初回の3失点が重かった。連続四球とフィールディングミスで招いたピンチを、しぶとくものにされた。2回以降はエース藤﨑叡(3年)が立ち直り、打線も3、5回と好調の2番・森下大(2年)がセンター前タイムリーを放って1点ずつ返したが、得点した直後に失点し、3点差がなかなか縮まらなかった。
「辛抱だぞ!」と前園昌一郎監督はベンチで言い続けた。
ナインも誰一人あきらめなかった。その想いは9回に結実する。先頭の代打・板垣倫平(3年)がレフト前ヒットで出塁すると、泊順也主将(3年)の意表を突くセーフティーバントがエラーを誘い、無死二三塁のビッグチャンスを作った。

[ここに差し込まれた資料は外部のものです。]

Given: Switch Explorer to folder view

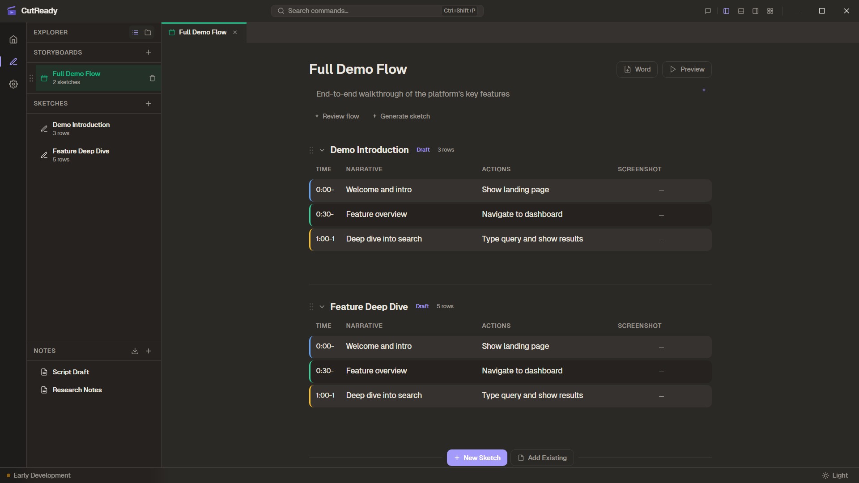Looking at the screenshot, I should point(148,32).
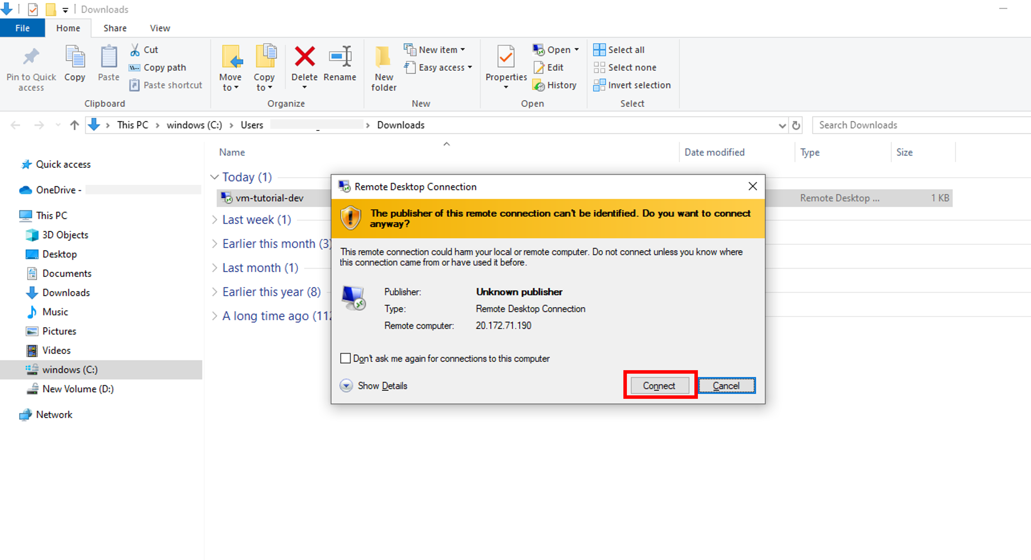
Task: Check "Don't ask me again" checkbox
Action: click(x=345, y=358)
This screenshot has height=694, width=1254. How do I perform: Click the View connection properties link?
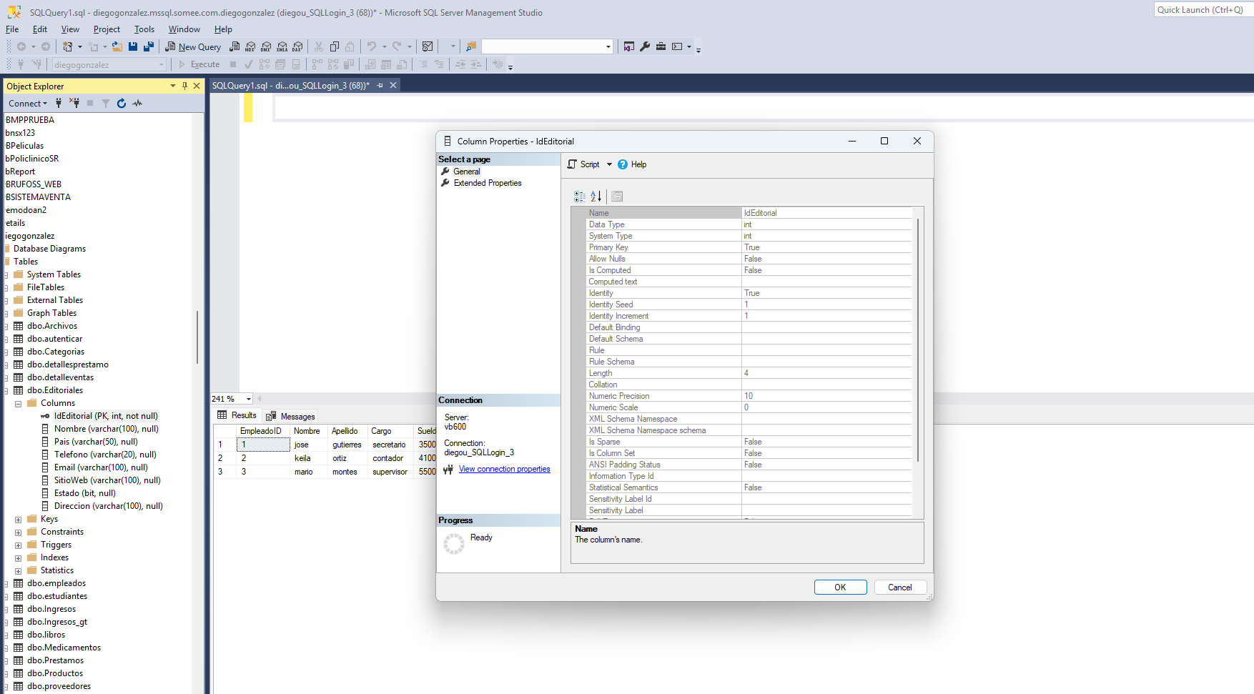[504, 469]
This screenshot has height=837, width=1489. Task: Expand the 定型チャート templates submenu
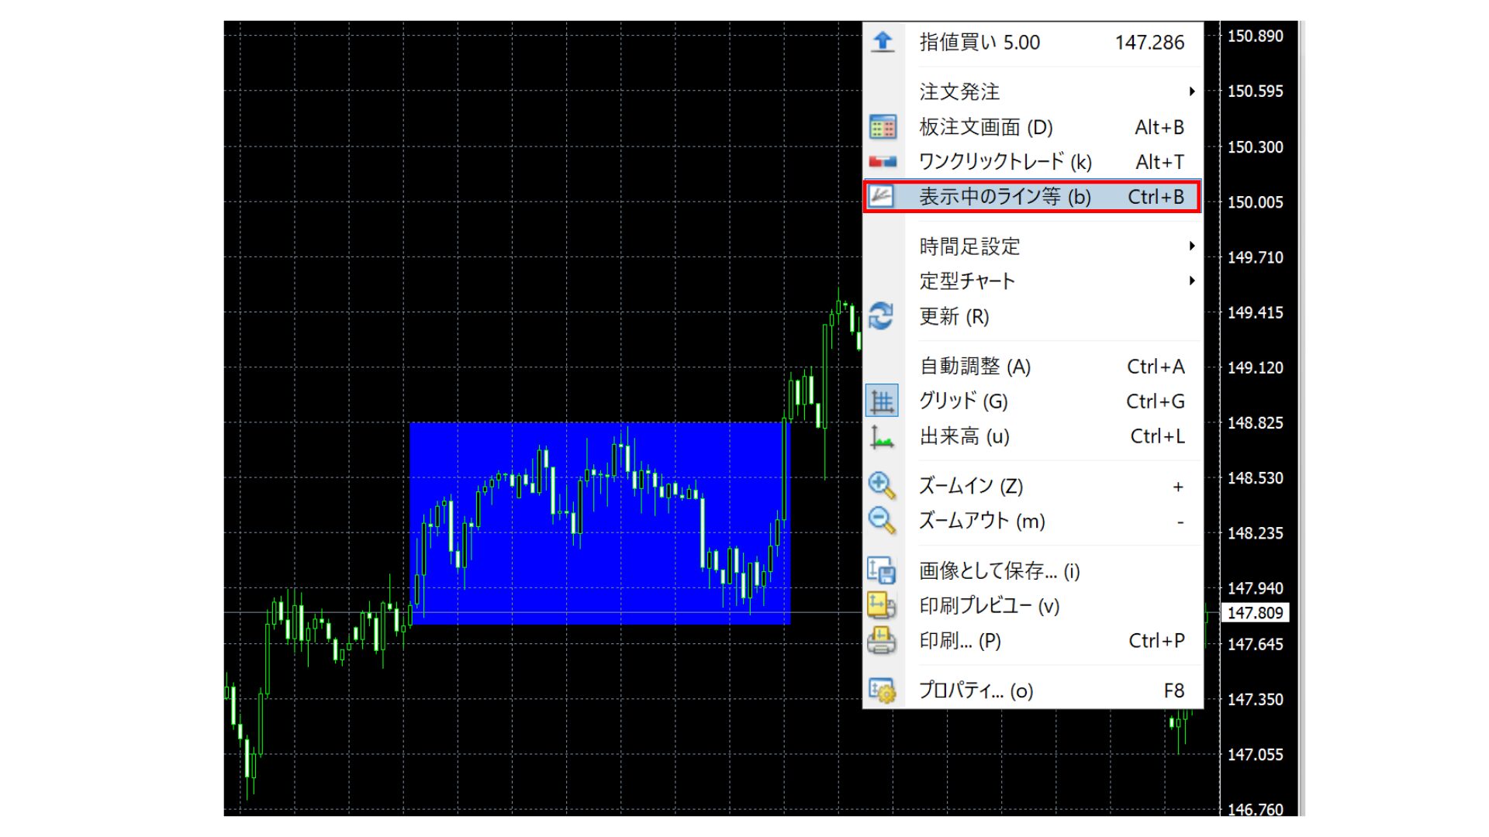coord(966,281)
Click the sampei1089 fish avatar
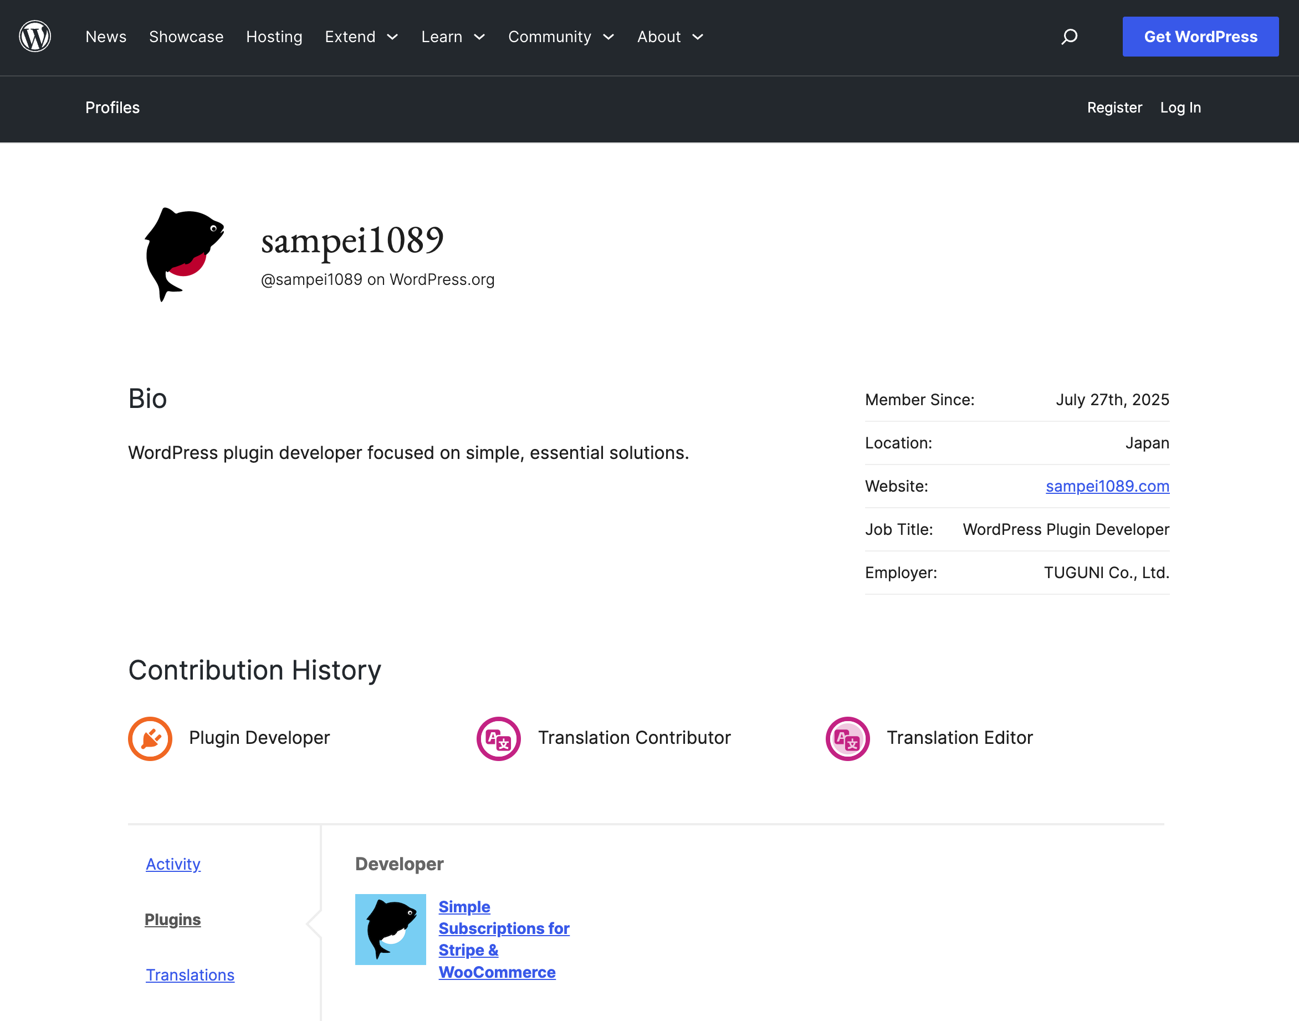Screen dimensions: 1299x1021 (184, 254)
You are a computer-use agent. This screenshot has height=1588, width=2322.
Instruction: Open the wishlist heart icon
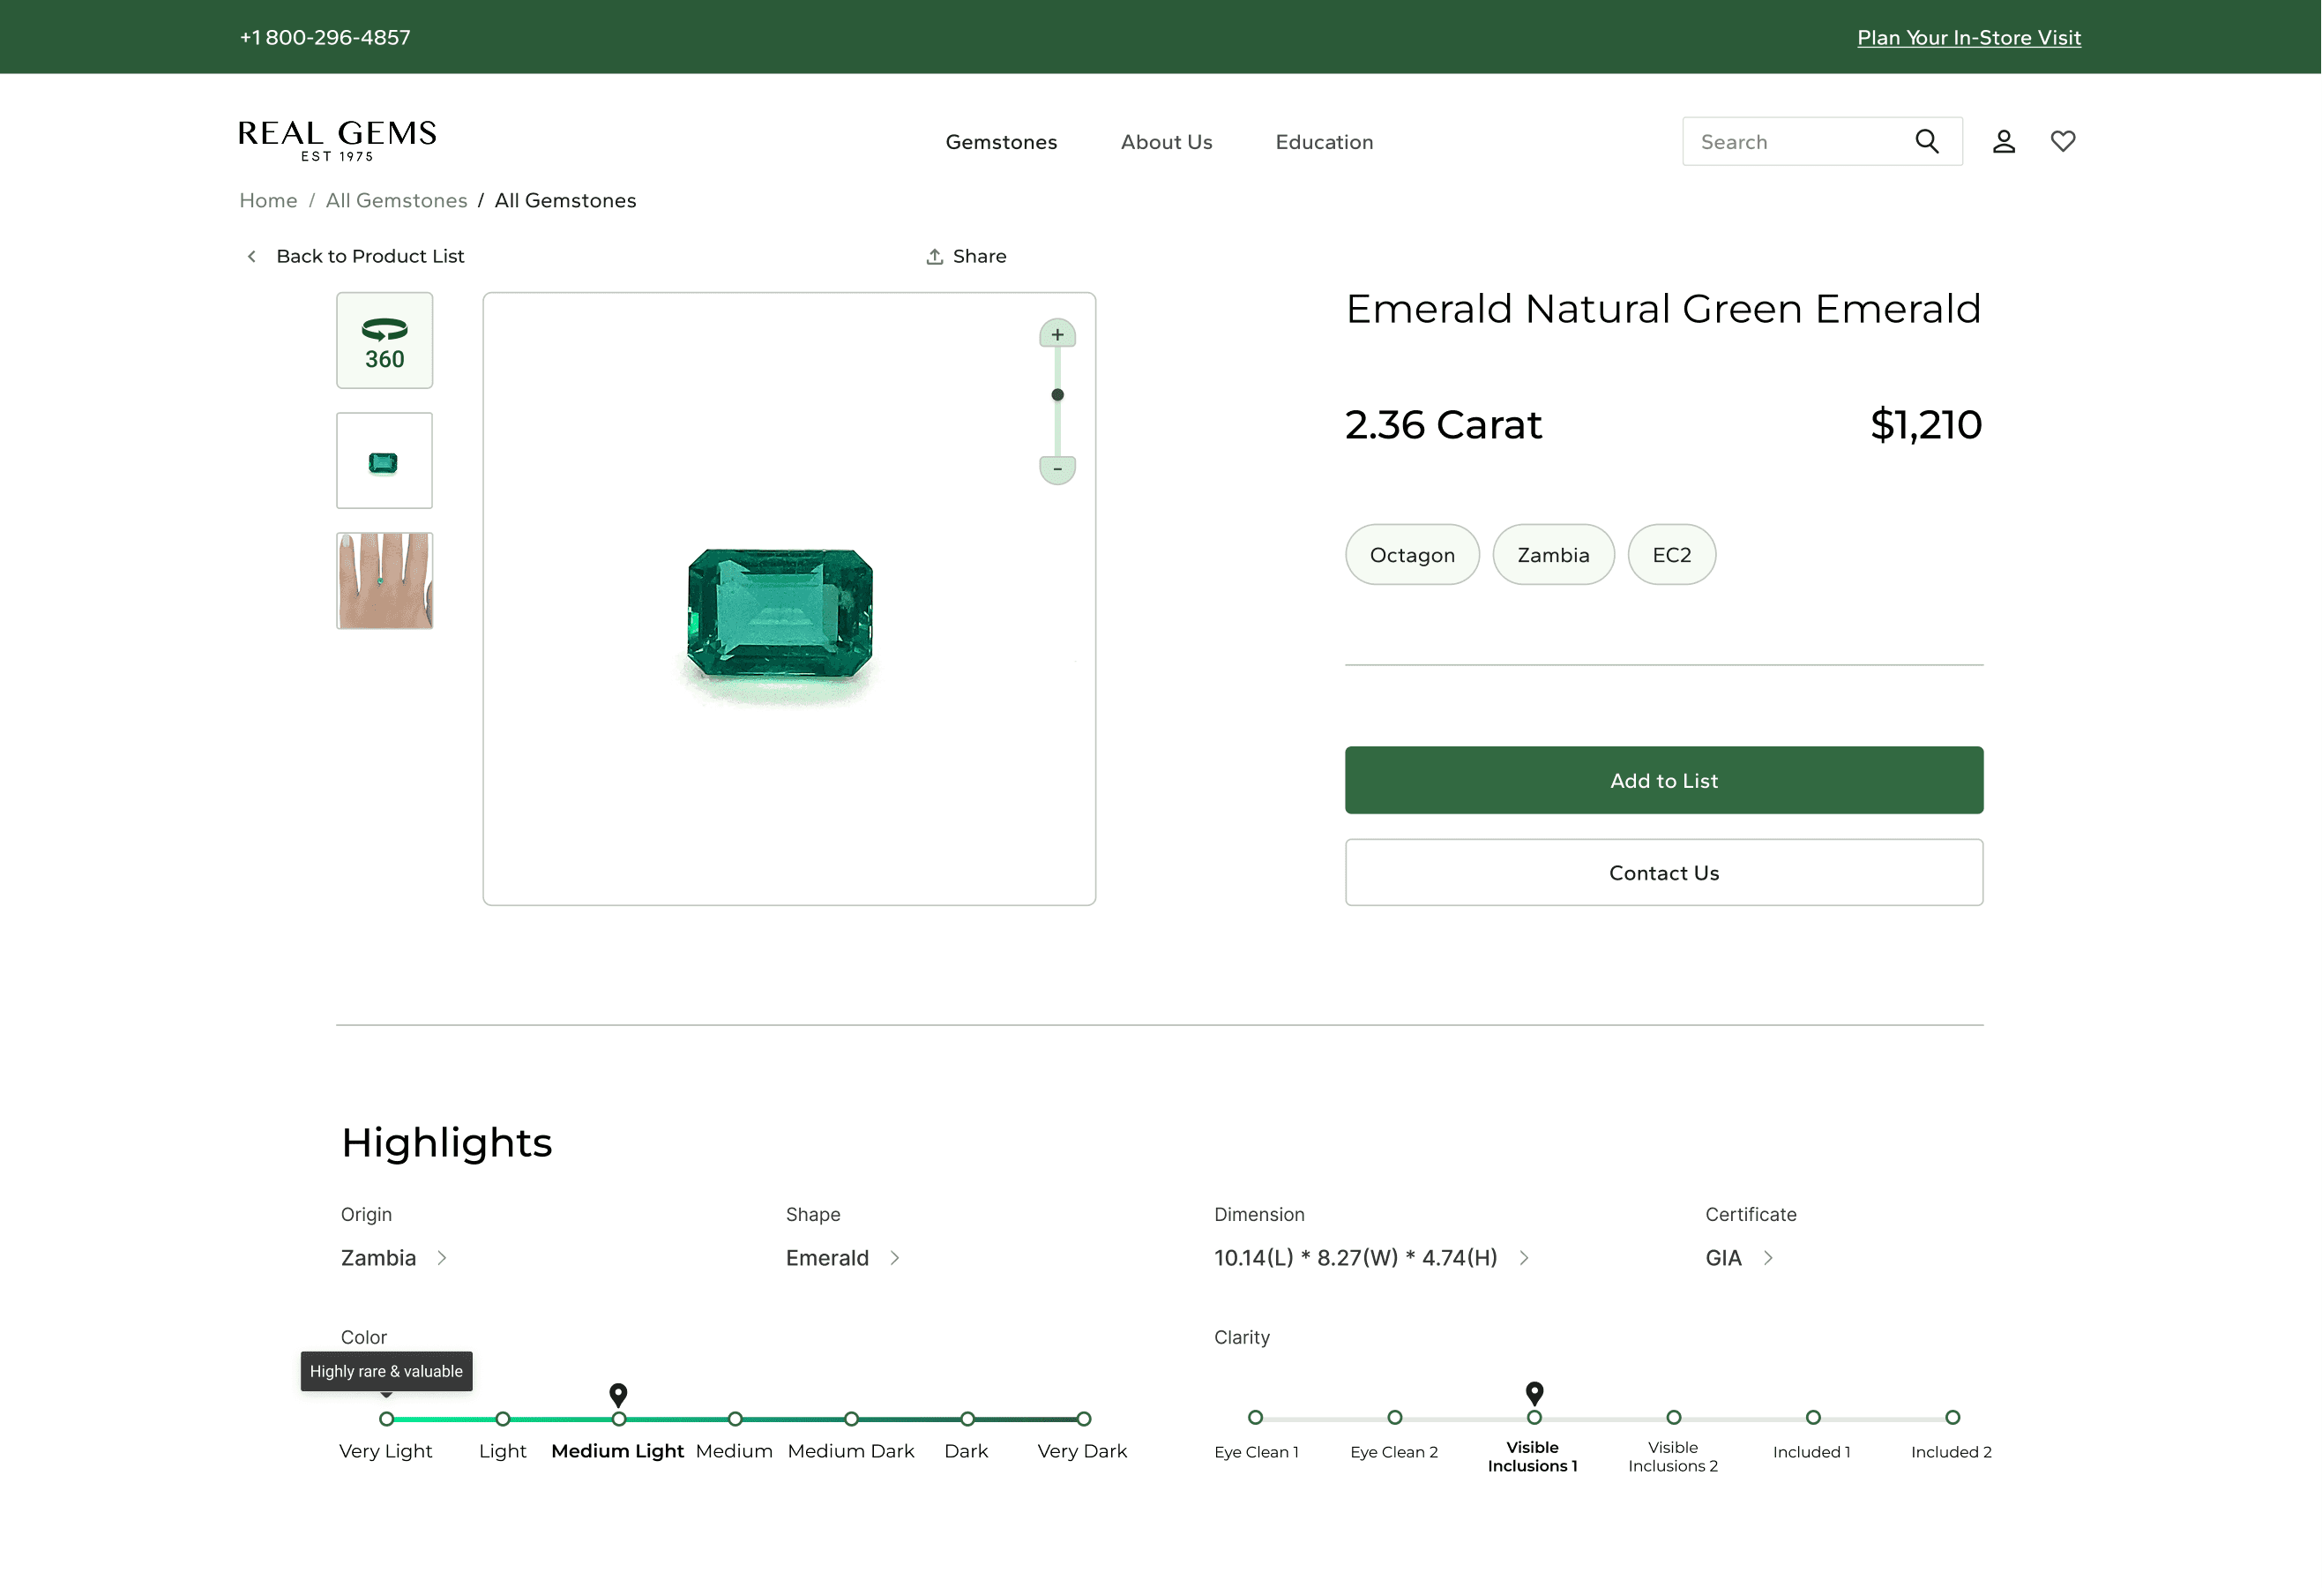click(2062, 141)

泊主将が「ここでバントしたら面白い」と直感できたのは、これまでの練習試合や練習で何度もやってきたプレーだったからだ。好守で再三のピンチをしのいできた9番・本田政博(2年)が2点タイムリーを放つ。どんな劣勢でも、終盤粘って見せ場を作る奄高野球の真骨頂だった。
昨夏の2点差が、1点差に縮まったところに奄高ナインの成長がある。立ち上がり雰囲気にのまれて劣勢を強いられても、気持ちを切り替えて最後まで野球をやり切れるたくましさを身につけた。だが「追いつき、追い越すことができなかったのは何かが足りなかった」と前園監督。目をそむけてはいけない現実があることも思い知らされた。